Unlike orienteering, rogaining is a team sport where the format is usually pairs. I'm running with friend Heather Graz, who has exceptional road and off-road ultradistance running credentials (from 800m track for Western Province to 100-milers locally and abroad) longer than this blog posting; in addition to a health dose of expedition adventure races, including the freezing cold Quest in 2002 and Patagonia Expedition Race in 2005.

My saving grace is that I have more orienteering and rogaine experience, so I'll be holding on to the map with a vice-like grip so that Heather doesn't run away from me. Truthfully, we should be well matched in terms of temperament, competitiveness and experience; and a mutual love for ultra distance cross-country foot races.

Heather has lived in Cape Town the last few years and more recently is over in the UK. We'll hook up in London on Sunday, flying to Estonia later in the week.

Aside from the use of orienteering-like maps, rogaining differs from orienteering in that it is vastly more strategic.

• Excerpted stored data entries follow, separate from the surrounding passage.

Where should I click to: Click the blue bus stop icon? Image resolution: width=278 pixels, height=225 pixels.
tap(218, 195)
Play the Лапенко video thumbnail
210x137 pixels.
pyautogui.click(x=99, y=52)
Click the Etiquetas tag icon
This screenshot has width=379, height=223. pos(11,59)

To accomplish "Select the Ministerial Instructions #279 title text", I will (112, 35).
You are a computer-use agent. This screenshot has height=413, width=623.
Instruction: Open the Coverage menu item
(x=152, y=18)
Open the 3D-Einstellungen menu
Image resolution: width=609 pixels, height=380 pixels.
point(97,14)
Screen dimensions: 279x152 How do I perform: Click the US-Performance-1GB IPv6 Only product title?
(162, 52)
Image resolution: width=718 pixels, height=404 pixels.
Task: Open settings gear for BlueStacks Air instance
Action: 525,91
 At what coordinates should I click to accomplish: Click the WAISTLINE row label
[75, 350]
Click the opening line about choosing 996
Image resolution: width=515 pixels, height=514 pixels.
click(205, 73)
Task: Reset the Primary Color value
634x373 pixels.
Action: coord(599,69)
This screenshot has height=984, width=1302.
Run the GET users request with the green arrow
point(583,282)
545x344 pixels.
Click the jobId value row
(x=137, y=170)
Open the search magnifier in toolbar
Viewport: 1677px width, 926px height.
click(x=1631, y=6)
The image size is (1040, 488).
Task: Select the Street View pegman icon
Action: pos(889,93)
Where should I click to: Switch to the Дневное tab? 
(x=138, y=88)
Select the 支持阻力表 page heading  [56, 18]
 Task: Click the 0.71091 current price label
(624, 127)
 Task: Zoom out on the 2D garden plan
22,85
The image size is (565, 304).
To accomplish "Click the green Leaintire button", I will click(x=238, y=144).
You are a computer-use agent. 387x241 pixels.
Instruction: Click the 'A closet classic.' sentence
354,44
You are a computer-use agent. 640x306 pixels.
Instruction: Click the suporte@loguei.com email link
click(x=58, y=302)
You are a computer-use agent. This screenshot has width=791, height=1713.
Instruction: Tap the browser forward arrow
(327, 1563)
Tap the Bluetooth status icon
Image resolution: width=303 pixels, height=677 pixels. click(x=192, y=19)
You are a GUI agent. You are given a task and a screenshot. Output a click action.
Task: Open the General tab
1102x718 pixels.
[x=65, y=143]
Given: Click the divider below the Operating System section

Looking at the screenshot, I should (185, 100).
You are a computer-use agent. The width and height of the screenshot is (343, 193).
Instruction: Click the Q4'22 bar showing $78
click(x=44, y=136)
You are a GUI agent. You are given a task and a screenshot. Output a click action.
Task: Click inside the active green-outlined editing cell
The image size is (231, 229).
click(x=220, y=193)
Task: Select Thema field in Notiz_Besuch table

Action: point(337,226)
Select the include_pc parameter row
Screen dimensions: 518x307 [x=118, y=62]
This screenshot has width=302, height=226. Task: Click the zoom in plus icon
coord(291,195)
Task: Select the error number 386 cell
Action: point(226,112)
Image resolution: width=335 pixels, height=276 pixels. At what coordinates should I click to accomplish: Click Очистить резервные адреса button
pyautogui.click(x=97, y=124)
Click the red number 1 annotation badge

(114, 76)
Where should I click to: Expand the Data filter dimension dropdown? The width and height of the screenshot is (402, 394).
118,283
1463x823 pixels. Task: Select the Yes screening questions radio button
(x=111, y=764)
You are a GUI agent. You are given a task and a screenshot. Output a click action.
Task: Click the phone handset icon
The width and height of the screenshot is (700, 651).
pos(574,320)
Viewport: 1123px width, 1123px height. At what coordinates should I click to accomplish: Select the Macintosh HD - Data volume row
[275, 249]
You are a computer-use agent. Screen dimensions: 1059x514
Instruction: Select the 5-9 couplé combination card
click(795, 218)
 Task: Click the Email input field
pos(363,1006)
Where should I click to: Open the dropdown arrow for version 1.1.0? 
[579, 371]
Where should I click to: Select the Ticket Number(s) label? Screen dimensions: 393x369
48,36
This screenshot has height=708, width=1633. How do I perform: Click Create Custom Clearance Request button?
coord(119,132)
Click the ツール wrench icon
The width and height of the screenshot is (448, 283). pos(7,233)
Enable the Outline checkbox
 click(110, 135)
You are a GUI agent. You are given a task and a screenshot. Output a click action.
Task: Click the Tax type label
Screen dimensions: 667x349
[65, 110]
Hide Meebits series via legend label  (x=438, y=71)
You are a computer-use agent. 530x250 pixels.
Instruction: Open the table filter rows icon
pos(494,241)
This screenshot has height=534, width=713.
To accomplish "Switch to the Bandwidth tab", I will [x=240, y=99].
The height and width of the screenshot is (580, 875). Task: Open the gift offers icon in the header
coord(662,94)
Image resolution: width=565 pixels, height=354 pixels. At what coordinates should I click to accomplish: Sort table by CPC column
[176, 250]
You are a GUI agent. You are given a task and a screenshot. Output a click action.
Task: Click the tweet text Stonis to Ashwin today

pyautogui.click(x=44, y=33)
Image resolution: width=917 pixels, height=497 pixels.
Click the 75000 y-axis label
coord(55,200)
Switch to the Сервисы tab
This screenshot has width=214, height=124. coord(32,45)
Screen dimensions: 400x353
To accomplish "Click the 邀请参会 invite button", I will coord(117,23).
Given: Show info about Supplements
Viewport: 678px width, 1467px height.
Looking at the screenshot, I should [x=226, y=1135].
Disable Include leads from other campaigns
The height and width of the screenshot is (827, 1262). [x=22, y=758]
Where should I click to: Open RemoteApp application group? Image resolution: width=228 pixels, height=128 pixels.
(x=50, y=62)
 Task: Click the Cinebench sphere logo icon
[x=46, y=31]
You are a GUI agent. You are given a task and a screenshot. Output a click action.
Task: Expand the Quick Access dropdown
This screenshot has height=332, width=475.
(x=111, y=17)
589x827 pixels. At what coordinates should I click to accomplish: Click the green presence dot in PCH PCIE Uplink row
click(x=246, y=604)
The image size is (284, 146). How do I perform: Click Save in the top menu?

In normal orienteering you have to locate controls in number order, one-two-three-four, as fast as possible, chosing optimal routes. In rogaining you're presented with a map covered in controls and you have a limited period of time to locate as many as possible. In this case we'll have 24 hours, starting from noon on the Saturday and finishing by noon on the Sunday.

Furthermore, your objective is not necessarily to visit as many controls as possible; to spice things up a bit the controls are assigned points values reflecting their distance from other checkpoints (and the event centre) and the technical difficulty (terrain, navigation) of visiting them. So, the objective is actually to get as many points as possible within the defined time period. It is impossible to visit all of the controls so routes have to be planned to most efficiently gather points without wasting time zig-zagging between controls.

I first heard about World Rogaining Champs in 2004, when adventure racers Michael Tobin and Mike Kloser (Team Nike) dominated. This event was hosted in the US. Two years later (Rogaining Champs are held every second year) the event was held in Australia and some ex-South African AR-ers living now in Oz took part. I decided then and there that I'd be going to the next one, no matter where it would be held.

Estonia is the host for this, the 8th World Rogaining Championships.